I moved CSSD to Schulze because this has also been done at WikiPedia and because I want to do this before some newbie does this in the same manner as at WikiPedia and destroys all the connections to the "talk" page, the "history", and the "watchlists". MarkusSchulze 04:27, 22 May 2005 (PDT)

## electionmethods.org[edit source]

This site now displays a page claiming that studying election methods is pointless because one of the collaborators apparently believes some wacky stuff, so the other author has decided that he's representative of all left-wing folks. --ClaireConnelly 00:18, 29 Nov 2005 (PST)

## Example 4[edit source]

Example 4 ends with «Possible Schulze rankings are B > C > D > A, B > D > A > C, B > D > C > A, D > A > B > C, D > B > A > C, and D > B > C > A.». Perhaps someone could elaborate where to go from here when you really want a unique winner and not a tie?

## Possible mistake for Schwartz set heuristic[edit source]

From there, the Schulze method operates as follows to select a winner (or create a ranked list):

Calculate the Schwartz set based only onundroppeddefeats. If there are no defeats among the members of that set then they (plural in the case of a tie) win and the count ends. Otherwise, drop the weakest defeat among the candidates of that set. Go to 1.

The part I am seeing a possible mistake in is the "undropped" part. As I understand it, the Schwartz set heuristic operates by eliminating everyone outside the Schwartz set, dropping the weakest defeat if there is any, and repeating until no more defeats can be dropped, at which point all of the remaining candidates are tied to win. An example where the two definitions might diverge is: if there is a Schwartz set of 7 candidates, and the weakest defeat among them is removed, this may result in an even smaller Schwartz set of 3 candidates being possible; but if the Schwartz set can only be calculated from undropped defeats, then this would not be allowed. BetterVotingAdvocacy (talk) 19:39, 25 February 2020 (UTC)

- Schulze doesn't drop candidates, just defeats.
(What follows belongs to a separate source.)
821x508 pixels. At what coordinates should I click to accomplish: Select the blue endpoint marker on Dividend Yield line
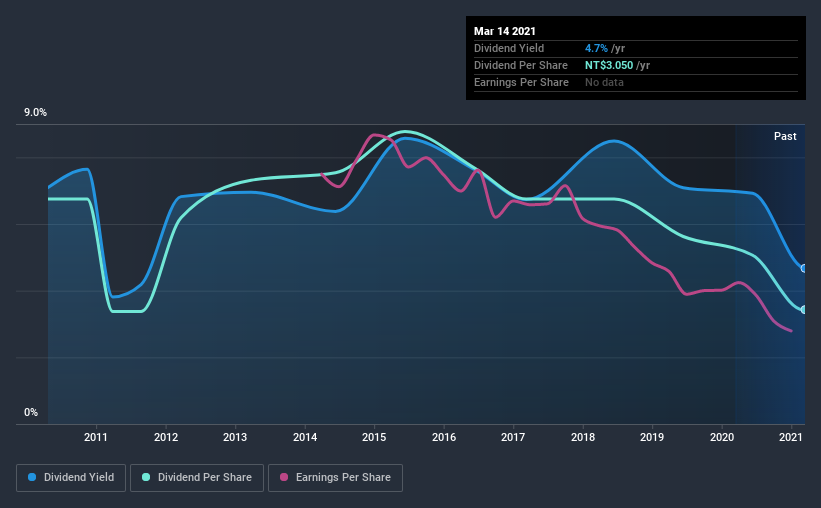pyautogui.click(x=804, y=268)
E.g. suppose the initial Schwartz set is {ABCD}. Then that means there must be a cycle among these candidates. Schulze drops the weakest defeat involving these four candidates. This resolves a part of the cycle (e.g. suppose the four-cycle has an embedded ABCA cycle, and it breaks C>A; then A>B and B>C is transitive). As a consequence, someone gets booted out of the Schwartz set (e.g. if there's an ABCA cycle and D beats C as well, then C gets booted out of the Schwartz set since no undropped defeat has C beating someone else). Rinse and repeat until everybody but one candidate is booted out, or the candidates remaining all tie each other. If it's the latter, then you have a tie for victory, otherwise the remaining candidate wins. Kristomun (talk) 21:56, 25 February 2020 (UTC)